В сборник произведений известного литератора — эмигранта «первой волны» Б.Ю. Поплавского включены все стихотворения, а также черновые поэтические наброски. Ряд материалов публикуется впервые. Издание сопровождается подробными литературоведческими комментариями. Все тексты Б.Ю. Поплавского печатаются с соблюдением авторской орфографии. Для широкого круга читателей.http://ruslit.traumlibrary.net.
Эта книга Бориса Поплавского (1903–1935), одного из самых ярких поэтов русского зарубежья — современники называли его «царевичем монпарнасского царства», — была подготовлена к печати самим автором, но так и не увидела света. И вот, спустя 65 лет после создания, «Автоматические стихи» (1930–1933), о существовании которых до недавнего времени не знали даже специалисты, обнаружены в парижском архиве друзей поэта Д. и Н. Татищевых. Публикуется впервые.http://ruslit.traumlibrary.net.
Сборник составляют: портрет Вадима Баяна работы Маяковского, космопоэма Вадима Баяна «Вселенная на плахе», два стихотворения Бориса Поплавского и заметка Марии Калмыковой.http://ruslit.traumlibrary.net.
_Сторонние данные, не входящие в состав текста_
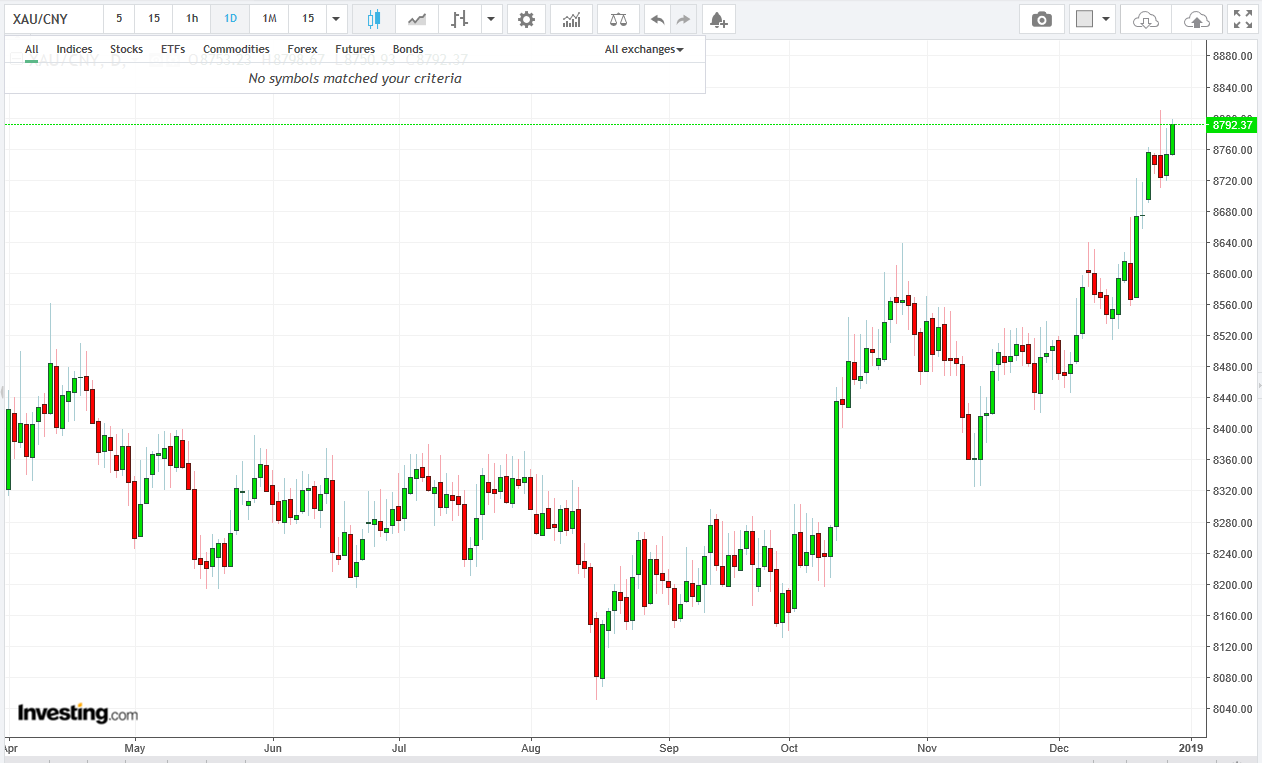Click the compare symbols scales icon
Image resolution: width=1262 pixels, height=763 pixels.
pyautogui.click(x=618, y=19)
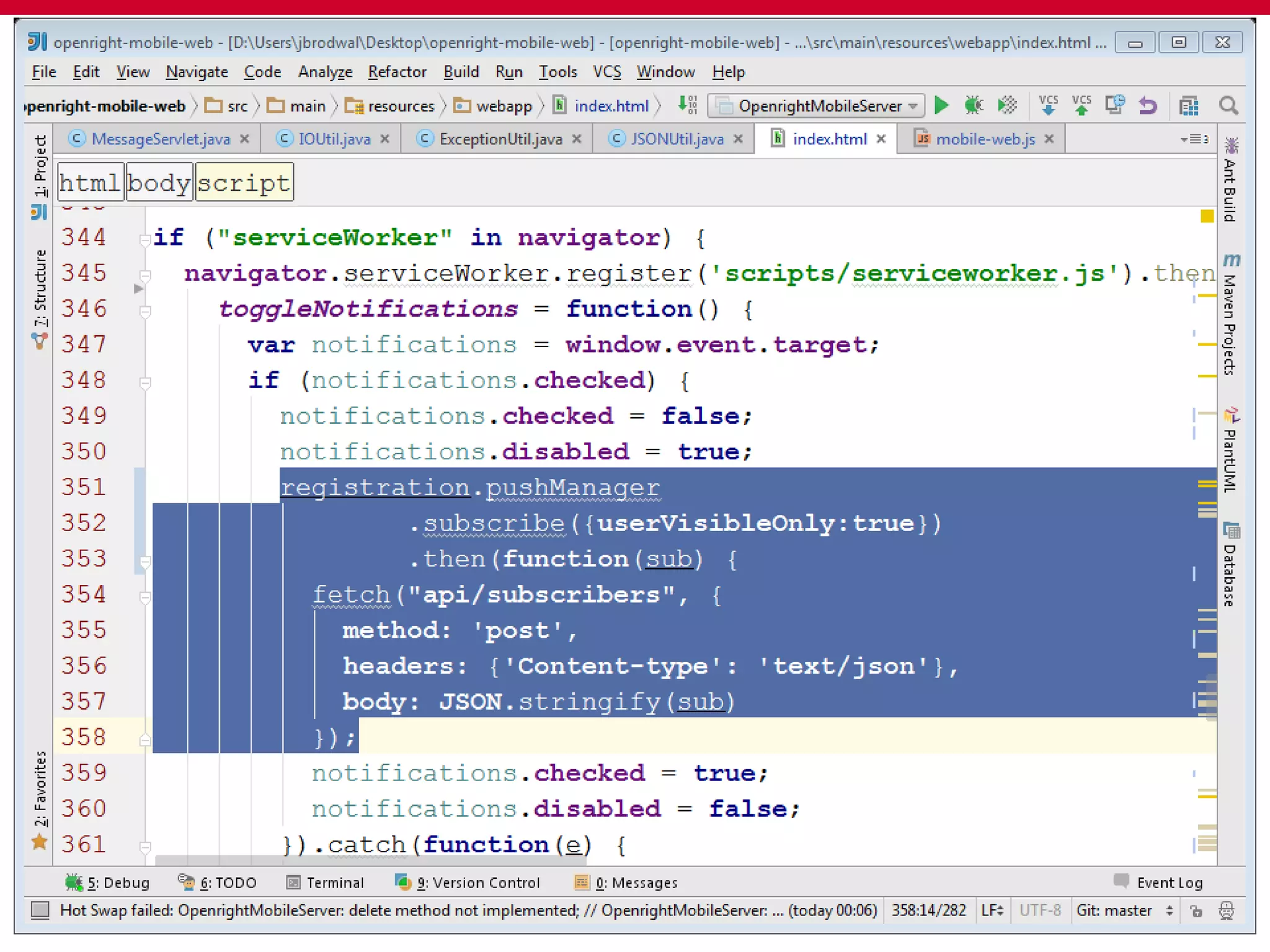Start debugging with the green bug icon

click(974, 106)
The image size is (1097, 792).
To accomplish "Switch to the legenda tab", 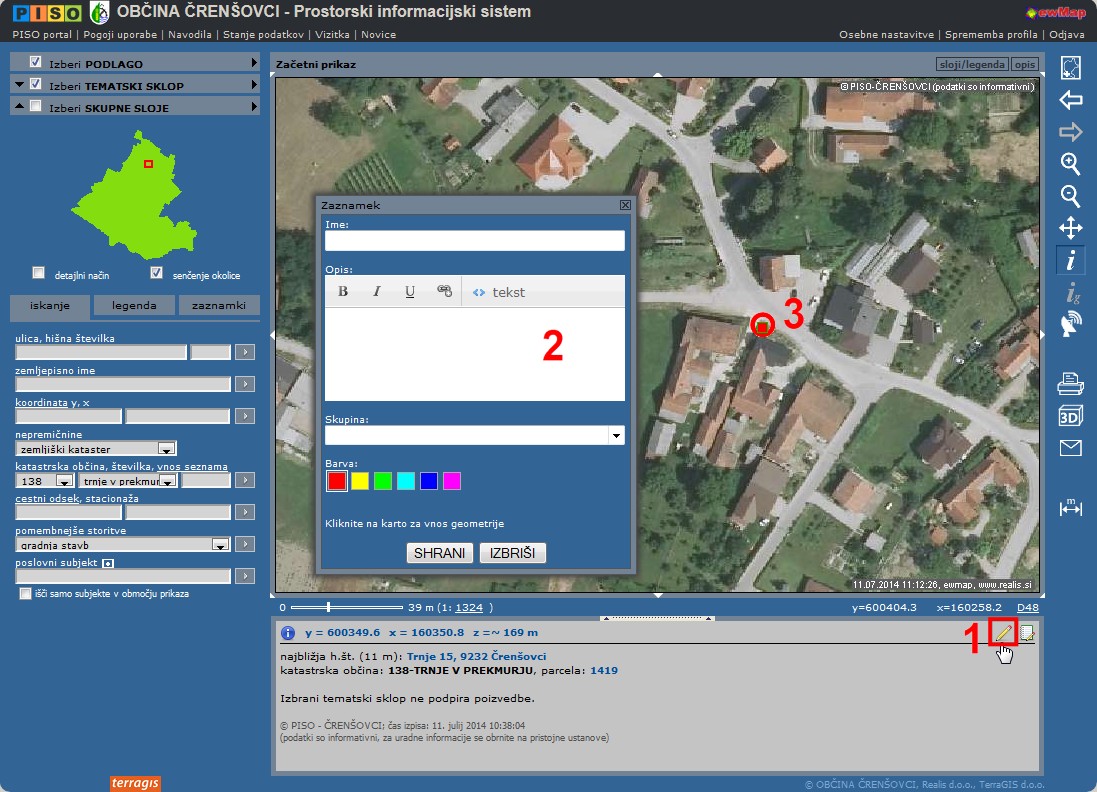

Мамин-Сибиряк — подлинно народный писатель. В своих произведениях он проникновенно и правдиво отразил дух русского народа, его вековую судьбу, национальные его особенности — мощь, размах, трудолюбие, любовь к жизни, жизнерадостность. Мамин-Сибиряк — один из самых оптимистических писателей своей эпохи.В восьмой том вошли романы «Золото» и «Черты из жизни Пепко».http://ruslit.traumlibrary.net.
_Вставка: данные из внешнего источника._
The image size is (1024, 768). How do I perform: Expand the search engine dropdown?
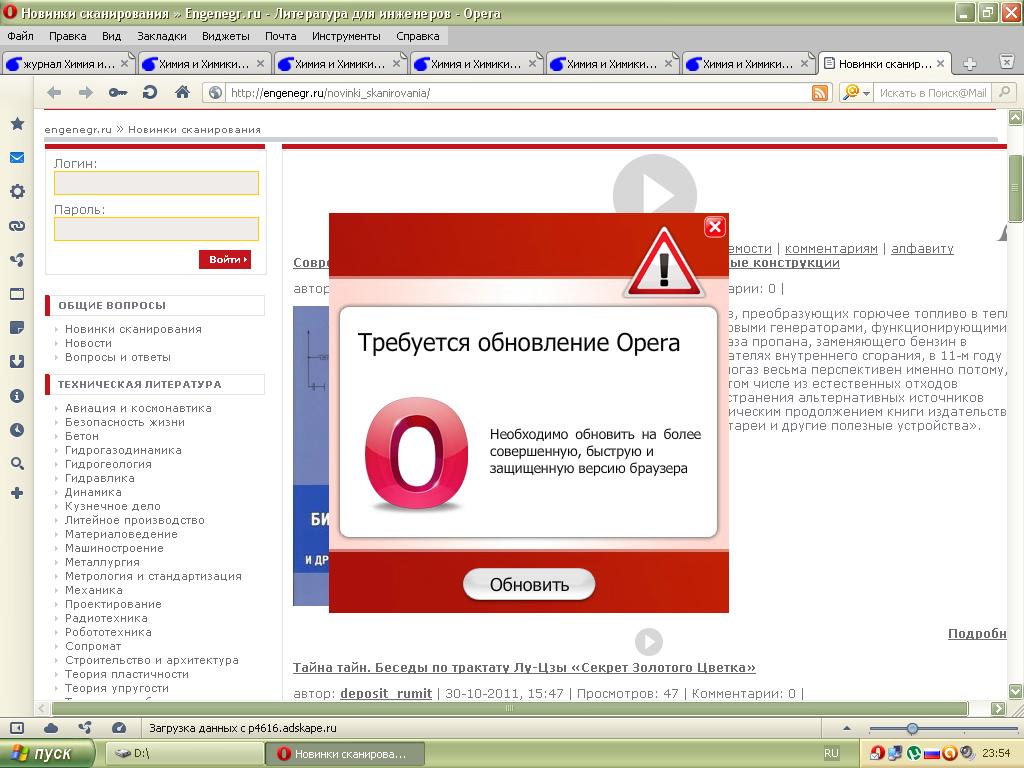coord(857,93)
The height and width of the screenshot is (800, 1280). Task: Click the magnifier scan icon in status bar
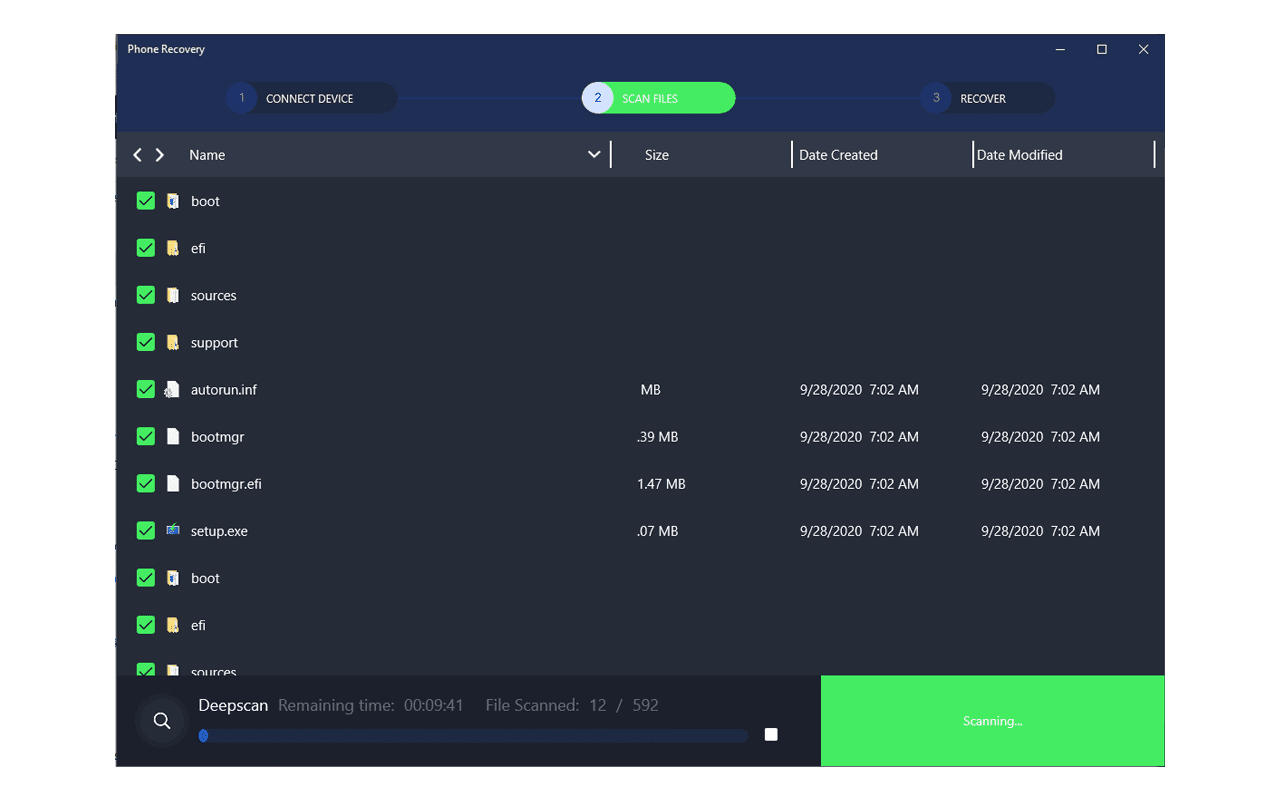point(161,720)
В настоящее издание включены все основные художественные и публицистические циклы произведений Г. И. Успенского, а также большинство отдельных очерков и рассказов писателя.
В настоящее издание включены все основные художественные и публицистические циклы произведений Г. И. Успенского, а также большинство отдельных очерков и рассказов писателя.
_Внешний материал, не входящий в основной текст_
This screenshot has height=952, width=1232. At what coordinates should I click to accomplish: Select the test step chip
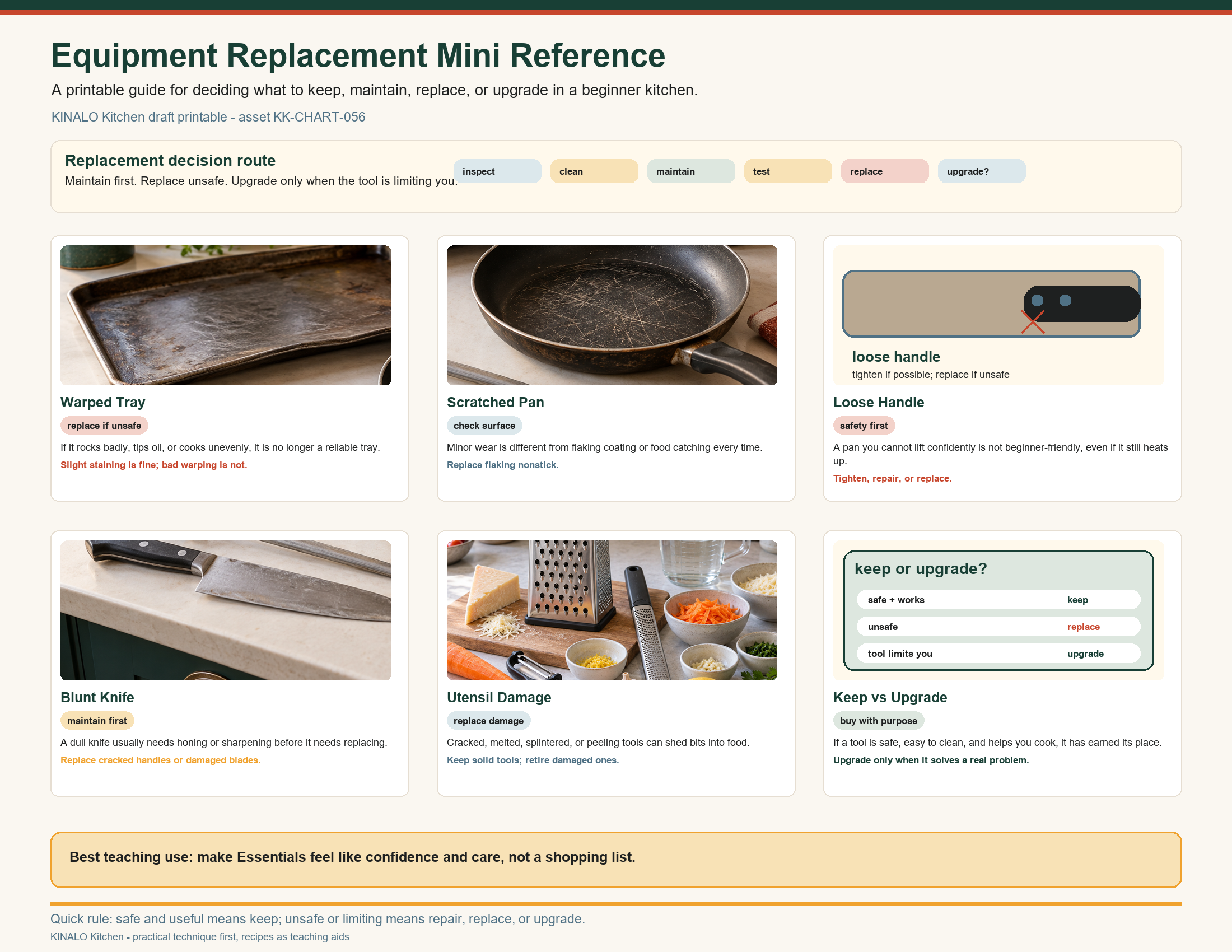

В настоящее издание включены все основные художественные и публицистические циклы произведений Г. И. Успенского, а также большинство отдельных очерков и рассказов писателя.
Впервые напечатано в сборнике Института мировой литературы им. А.М.Горького «Горьковские чтения», 1940.«Изложение фактов и дум» – черновой набросок. Некоторые эпизоды близки эпизодам повести «Детство», но произведения, отделённые по времени написания почти двадцатилетием, содержат различную трактовку образов, различны и по стилю.Вся последняя часть «Изложения» после слова «Стоп!» не связана тематически с повествованием и носит характер обращения к некоей Адели. Рассуждения же и выводы о смысле жизни идейно близки «Изложению».
Впервые напечатано в «Самарской газете», 1895, номер 116, 4 июня; номер 117, 6 июня; номер 122, 11 июня; номер 129, 20 июня. Подпись: Паскарелло.Принадлежность М.Горькому данного псевдонима подтверждается Е.П.Пешковой (см. хранящуюся в Архиве А.М.Горького «Краткую запись беседы от 13 сентября 1949 г.») и А.Треплевым, работавшим вместе с М.Горьким в Самаре (см. его воспоминания в сб. «О Горьком – современники», М. 1928, стр.51).Указание на «перевод с американского» сделано автором по цензурным соображениям.